Cette étrange interrogation que j’aurais d’ailleurs plutôt dû décliner au féminin n’est ici qu’un prétexte pour dévoiler comment certains mots, d’un usage tout naturel, arborent une capacité étonnante à concurrencer numériquement leur antonyme ; comme le néant le ferait avec l’infini, dans le cadre des notions respectives qu’ils décrivent.
Revenons-en donc à nos moutons, ou plutôt à nos portes, car c’est avant tout d’elles dont il s’est agi pour moi initialement.
Peu importe l’allure que vous saurez lui donner, ce parallélépipède rectangle si commun, que l’on pourrait à l’extrême symboliser par un simple rectangle, possède la capacité étonnante de se retrouver dans une situation qualifiée d’ «ouverte » , à des degrés plus ou moins divers je vous le concède, ou bien dans une seconde situation appelée « fermée ».

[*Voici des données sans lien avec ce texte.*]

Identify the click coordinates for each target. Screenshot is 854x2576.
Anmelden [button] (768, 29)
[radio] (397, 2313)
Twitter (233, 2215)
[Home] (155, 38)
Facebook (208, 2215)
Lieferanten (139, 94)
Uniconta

Problème futile et même inutile me direz-vous, mais de l’une à l’autre je me suis toujours demandé à quel moment la sanction tomba.
Voici comment je pourrais détailler l’expérience.
Soit donc une porte, grande ouverte, soumise au courant d’une inspiration soudaine.
Elle commence à se mouvoir et prendre un certain élan en direction du chambranle bientôt tout proche.
Examinons alors la situation au ralenti. Il ne reste plus qu’un doigt à parcourir. Agrandissons maintenant la portion située tout juste au niveau de la clenche. La course continue et il ne reste plus qu’un millimètre avant l’auguste événement. Rapprochons-nous d’encore plus près. Un micron nous sépare maintenant de cette fameuse limite qui nous vaudra un silence d’émoi, tout autant que de désarroi.
En fait, je vous l’affirme dès à présent, jamais, et à aucun moment, vous ne la verrez dans cet état, car comme l’infini s’entend sans se comprendre, une porte se déclame fermée sans jamais l’être.
Cela vaut tout autant pour une horloge dont les aiguilles sont immobiles et dont on assène à l’envi qu’elle donne l’heure exacte 2 fois par jour. Cette réalité mathématique-là échappera à jamais à notre réalité sensible.
Et pourtant nous martelons ces propos avec une conviction forte et profonde qui n’échappera à personne.
Ces notions symboliques que revêtent les termes « ouvert » et « fermé » opèrent culturellement pour qualifier des états qui tendent à nous parler dans le cadre de nos comportements habituels.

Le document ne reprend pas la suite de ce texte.